An RNA tertiary structure of the hepatitis delta agent contains UV-sensitive bases U-712 and U-865 and can form in a bimolecular complex.

Genomic RNA of the hepatitis delta agent has a highly conserved element of local tertiary structure. This element contains two nucleotides which become covalently crosslinked to each other upon irradiation with UV light. Using direct RNA analysis, we now identify the two nucleotides as U-712 and U-865 and show that the UV-induced crosslink can be broken by re-exposure to a 254 nm peak UV light source. In the rod-like secondary structural model of delta RNA, nucleotides U-712 and U-865 are off-set from each other by 5-6 bases, a distance too great to permit crosslinking.

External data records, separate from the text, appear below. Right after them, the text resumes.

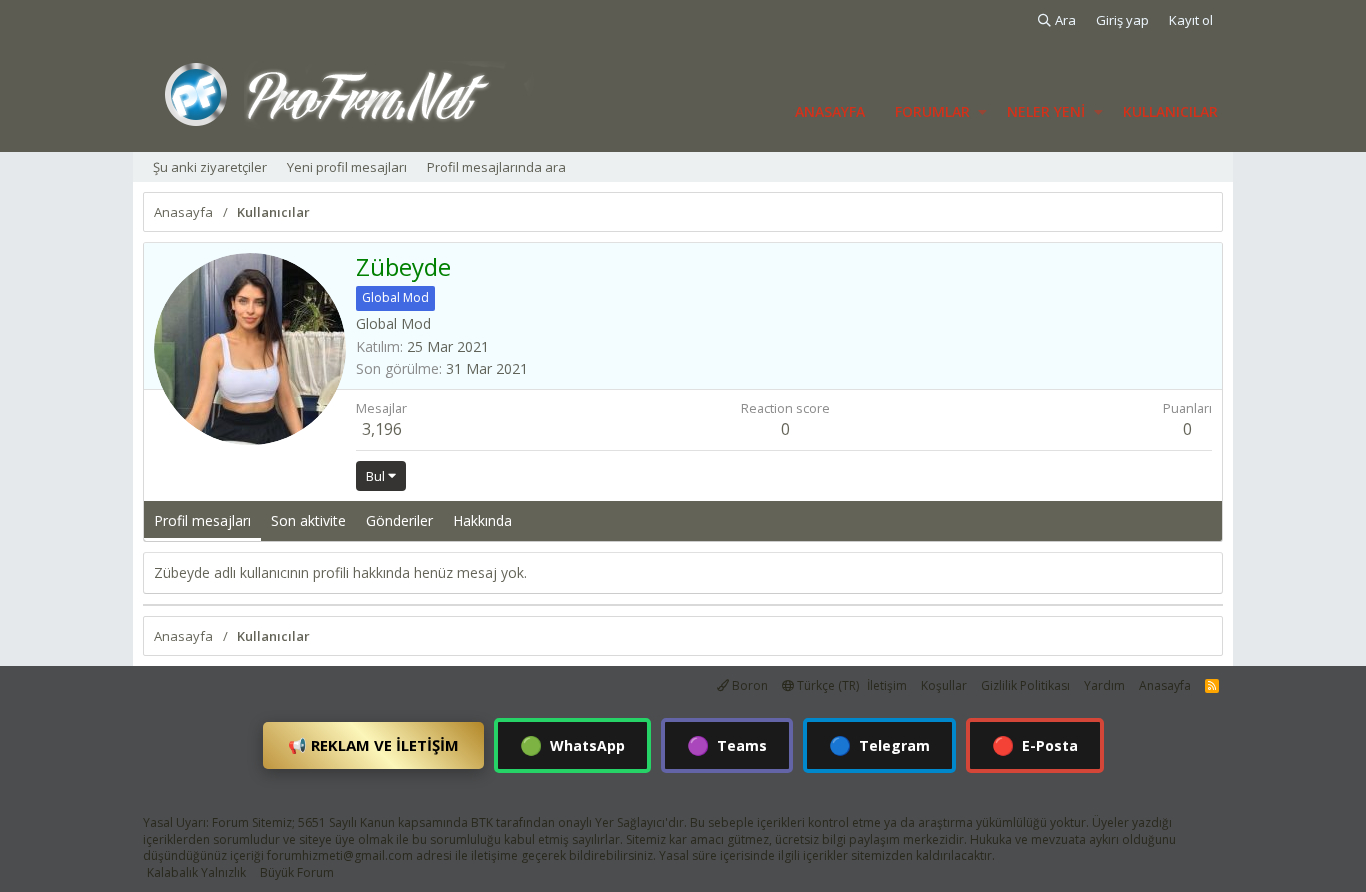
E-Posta (1035, 745)
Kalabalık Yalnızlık (196, 872)
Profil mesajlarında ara (496, 167)
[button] (982, 112)
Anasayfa (830, 111)
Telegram (879, 745)
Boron (748, 685)
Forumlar (932, 111)
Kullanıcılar (1170, 111)
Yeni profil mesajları (347, 167)
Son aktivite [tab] (308, 520)
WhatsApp (572, 745)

This model needs to be modified. Our data indicate that bases U-712 and U-865 closely approximate each other and suggest that the smooth helical contour proposed for delta RNA is interrupted by the UV-sensitive element. The nucleotide sequence shows that the UV-sensitive site does not have a particularly high density of conventional Watson-Crick base pairs compared to the rest of the genome. However, this element may have a number of non-Watson-Crick bonds which confer stability. Following UV-crosslinking and digestion with 1 mg/ml of RNase T1 at 37 degrees C for 45 min in 10 mM Tris-HCl, 1 mM EDTA (conditions expected to give complete digestion), this element can be isolated as part of a 54 nucleotide long partial digestion product containing at least 16 internal G residues. UV-crosslinking analysis shows that this unusual tertiary structural element can form in a bimolecular complex.